'''

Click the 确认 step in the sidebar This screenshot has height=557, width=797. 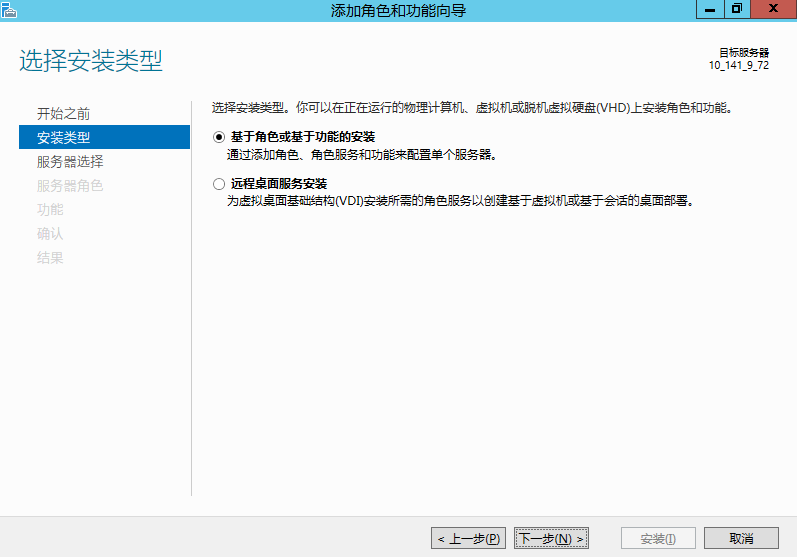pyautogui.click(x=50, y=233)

'''
'''

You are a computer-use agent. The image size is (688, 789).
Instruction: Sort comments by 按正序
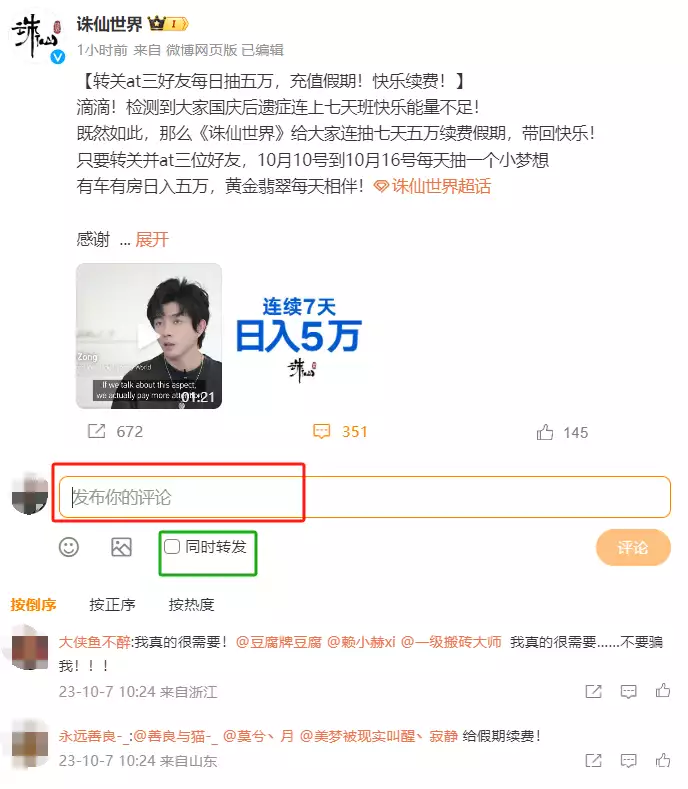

'''
'''

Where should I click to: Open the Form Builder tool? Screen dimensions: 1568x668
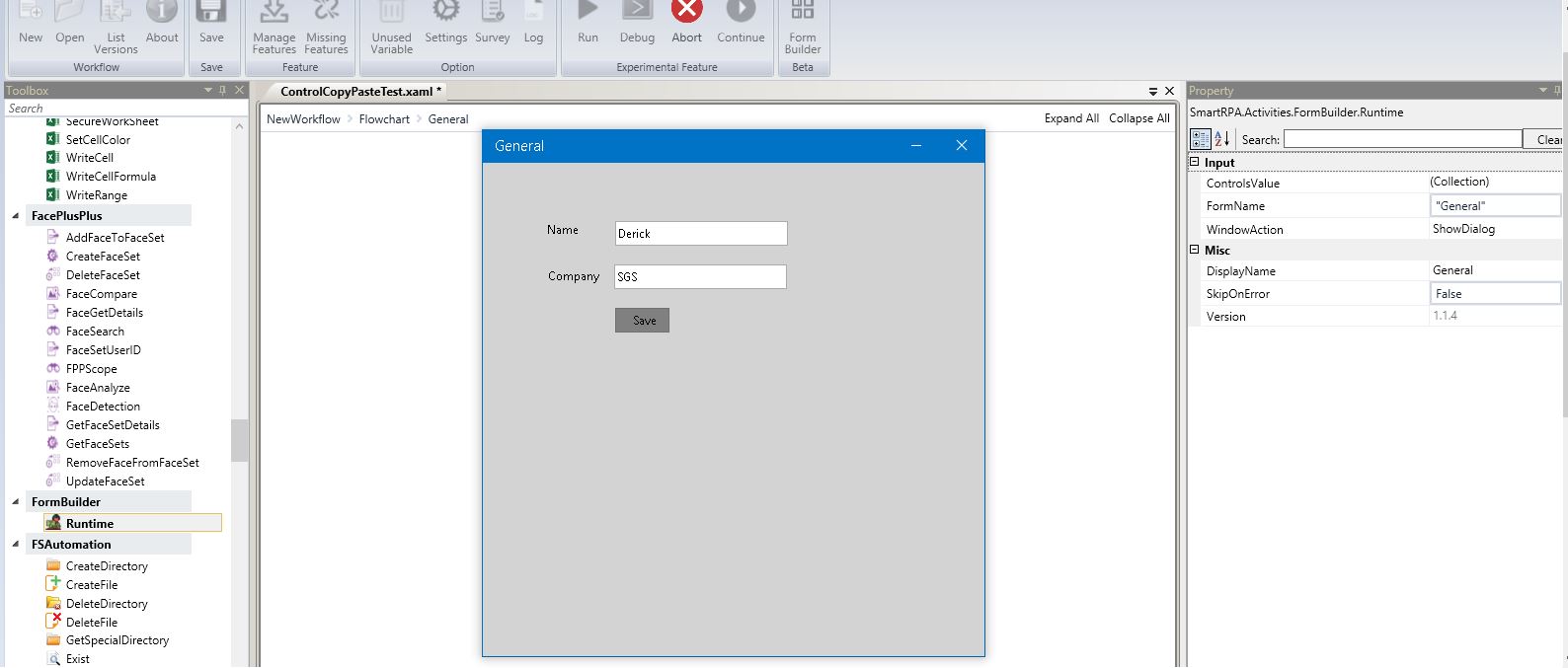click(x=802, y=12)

'''

Look in the material above for the line with "You are a computer-use" and the line with "Instruction: Sort comments by 按正序", and transcribe exactly those lines and all lines between them, nothing more.

▶ _YOUR SOLUTION_:
You are a computer-use agent. The image size is (688, 789).
Instruction: Sort comments by 按正序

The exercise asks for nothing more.